> _GETOONDE GEGEVENS_:
'''
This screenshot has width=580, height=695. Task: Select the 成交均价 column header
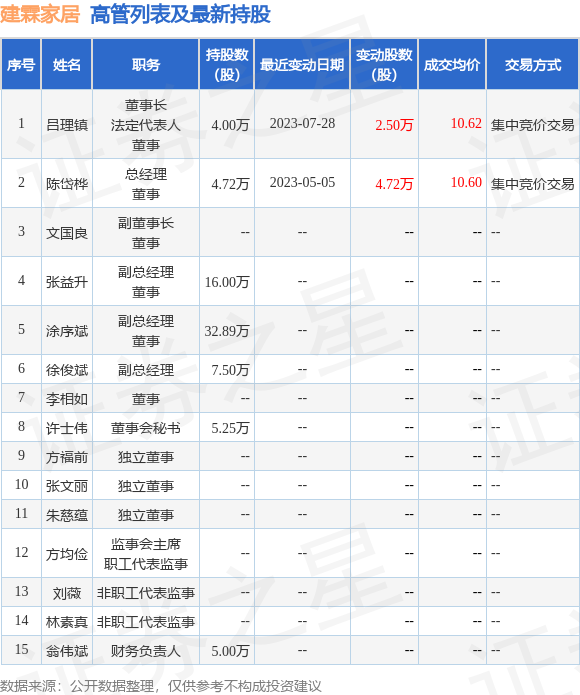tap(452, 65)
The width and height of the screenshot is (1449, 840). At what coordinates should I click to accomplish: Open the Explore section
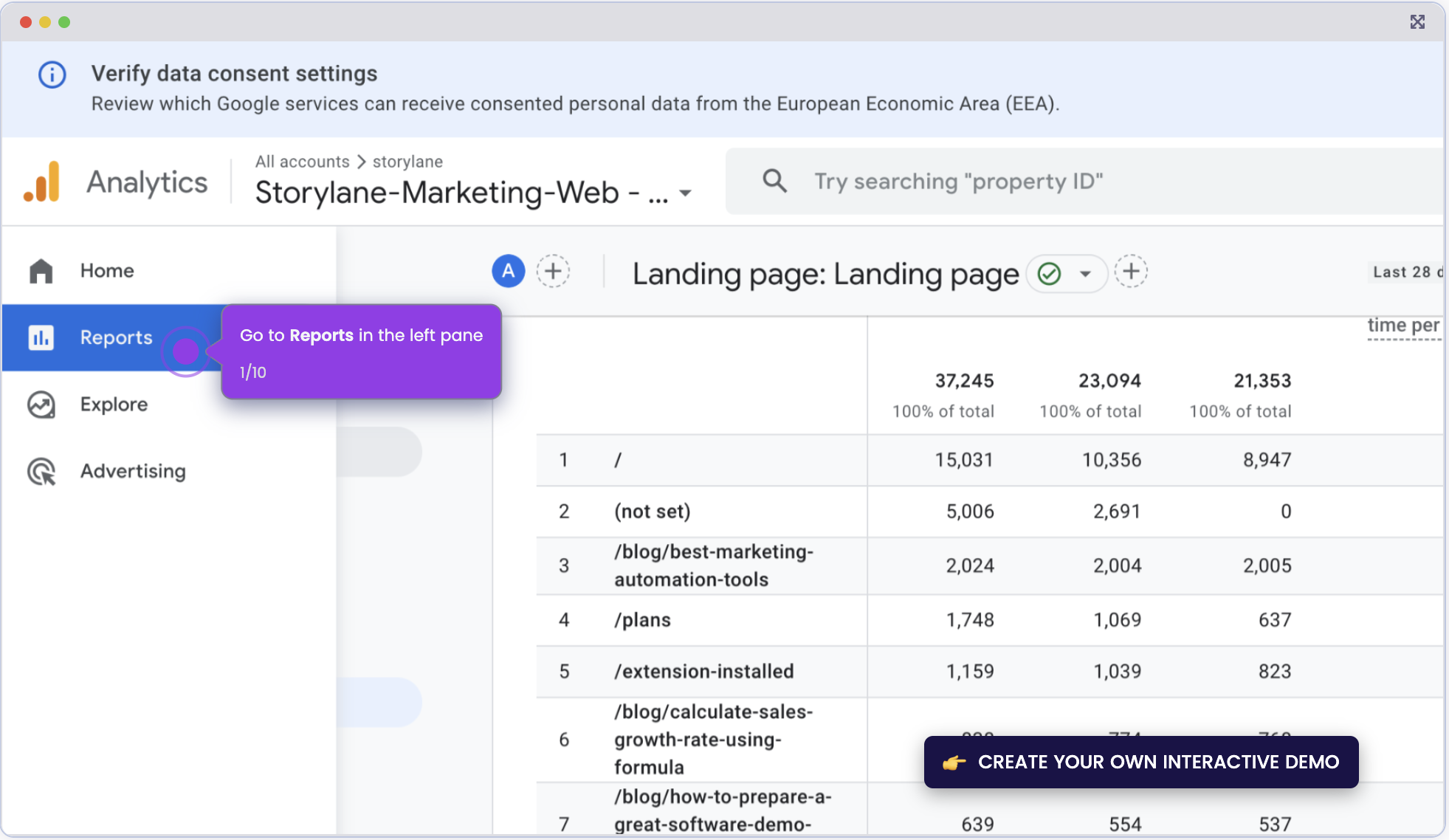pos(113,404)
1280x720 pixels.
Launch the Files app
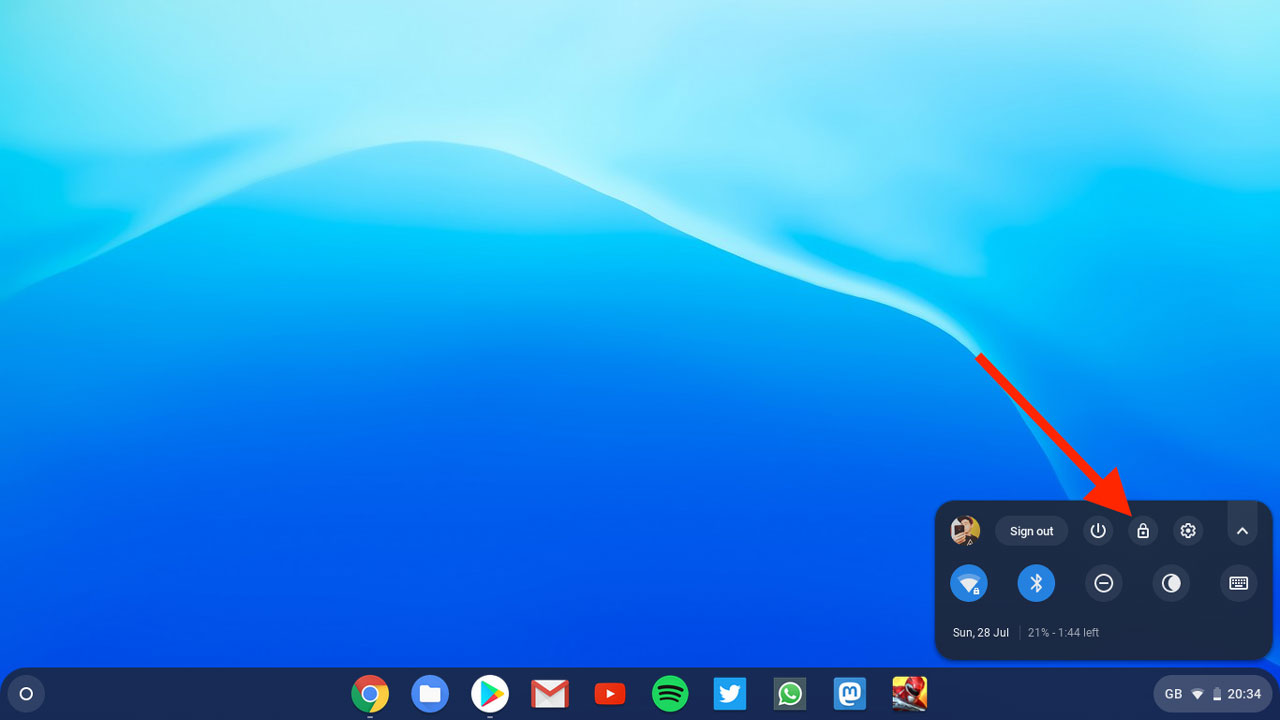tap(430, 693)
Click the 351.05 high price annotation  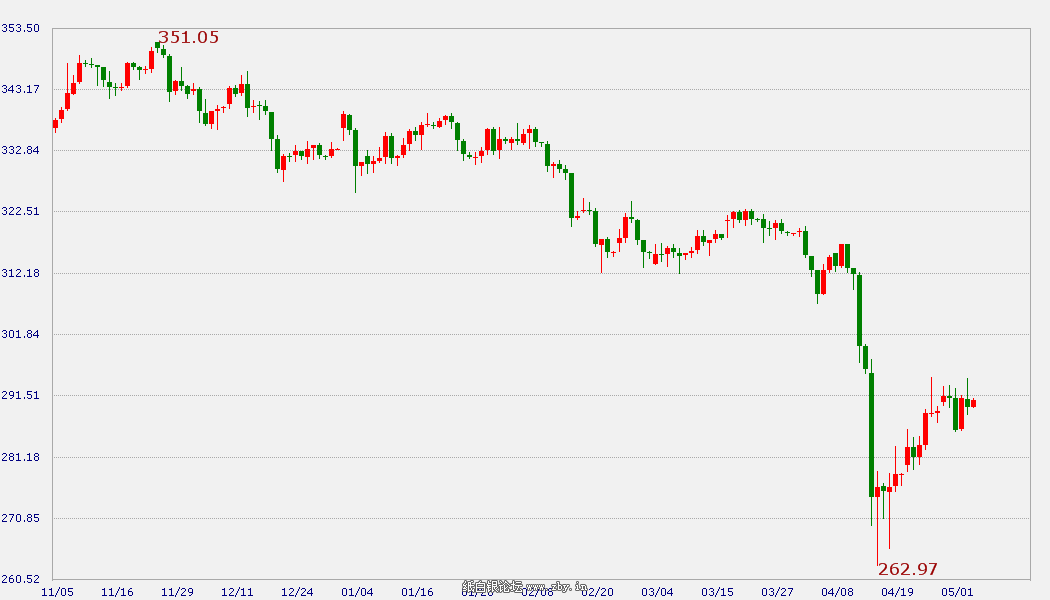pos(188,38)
'''
> _DE OPGAVE_:
Neem de regels over vanaf het begin van de gegevens tot en met de regel die "pos(113,404)" bevat, en wijzig daarin "Explore" in "Discover" zonder verder iets te veranderen. Laat de afbeeldingen weg.

> _ANTWOORD_:
This screenshot has width=580, height=695. Task: Select the 成交均价 column header
tap(452, 65)
The width and height of the screenshot is (1449, 840). At what coordinates should I click to accomplish: Open the Discover section
pos(113,404)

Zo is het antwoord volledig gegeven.